A person who grows up without having learnt about these various aspects of life is left with little option but to allow those with power to govern, and if he manages to get power himself such a person is more likely to use it incorrectly. He is more likely to accept mis-dealings on the part of his government and leaders because he/she does not know any better. That works very well for persons with selfish motivations.
It comes as no surprise then that in Pakistan, student unions are illegal.
It was the DSF that was the first to be banned, in 1954. By the time General Ayub Khan blew in with his Martial Law the National Students’ Federal (NSF) had become powerful. It, and other student unions and all political parties were banned by Ayub Khan. But unions rose again and were a force in bringing Z.A. Bhutto into power.
The late 1970s saw a great increase in the presence of sophisticated arms and ammunition on campuses and powerful student activism. Many violent incidents occurred.
General Zia ul Haq banned student unions in 1984; they were revived again in 1988 and banned again in 1993. The ban was supposed to be subject to review, but a review never materialized, and unions are still for all purposes not allowed to function.
Should this state of affairs continue? Are students justified in their protest against the existence of pressures against reviving student unions?
If there is one thing that sets our culture apart from the West it is the inability to organise. Few people in this country are aware of the due process involved in any organisation. Surprisingly for a culture that prides itself on its tehzeeb (refined manners) few people allow a person to finish speaking before cutting in. Debate and discussion and the ability to reason and infer from available evidence is almost unknown. Instead violence and baseless accusations are resorted to. We are also comparatively new to democracy. It is possible to learn both organisation and the workings of the system on campus by means of student groups.
It has to be a good idea to re-form student unions and insist on them being organised with proper committees and working groups. The committees must run as committees should, with regular meetings conducted in a disciplined manner.
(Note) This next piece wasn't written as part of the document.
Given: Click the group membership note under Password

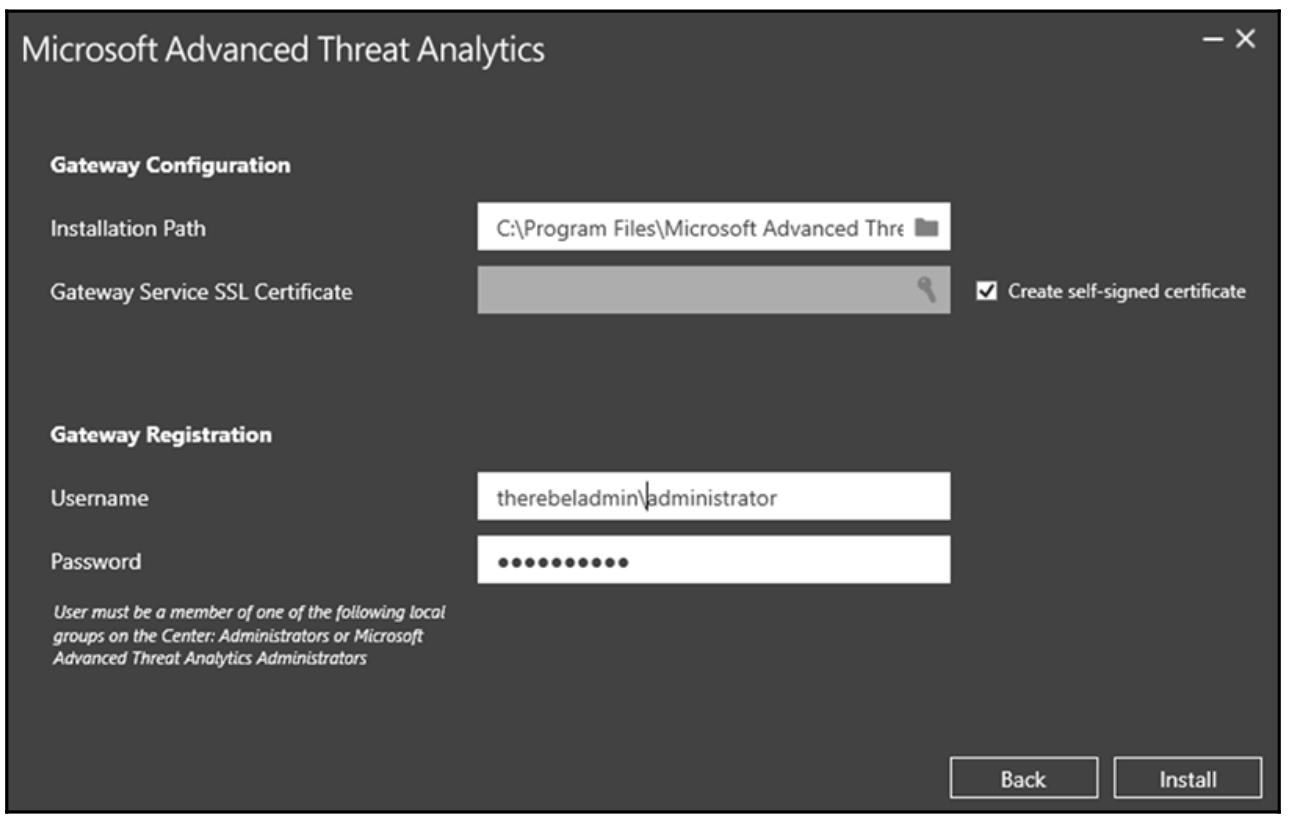Looking at the screenshot, I should click(x=251, y=639).
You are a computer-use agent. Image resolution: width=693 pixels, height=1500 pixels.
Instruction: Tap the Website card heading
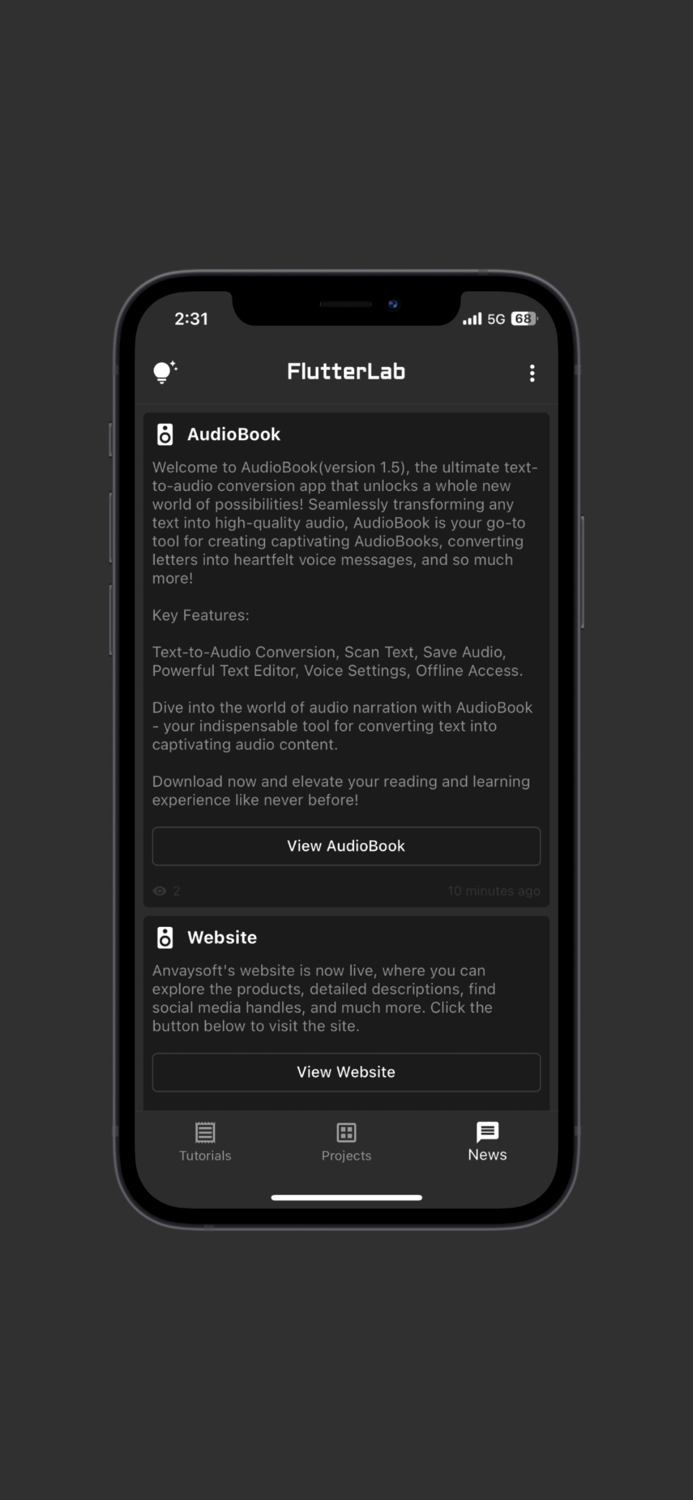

The death of students demanding their rights should never happen again.
We have been guaranteed certain rights by the constitution of this country. No one has the right to take them away at any stage. Nor do students shed their Constitutional rights at their university’s gates.
Schools and universities can be the cradle where these things are taught and learnt. So long as the authorities stand firm against violence and undisciplined behavior, so long as they insist on academic learning not suffering as a result of these student activities– while remembering that both are important– the country can only benefit from such grounding. Unions can prevent students and citizens from being exploited by universities and later by governments regardless of their gender and religion. This might teach us to tolerate minorities and help us protect the rights of all citizens as already provided for in the Constitution of Pakistan but not practiced. Students, when they learn the best way to demand their rights, translate into citizens who safeguard theirs.
So, yes, student unions should exist. Subject to certain conditions.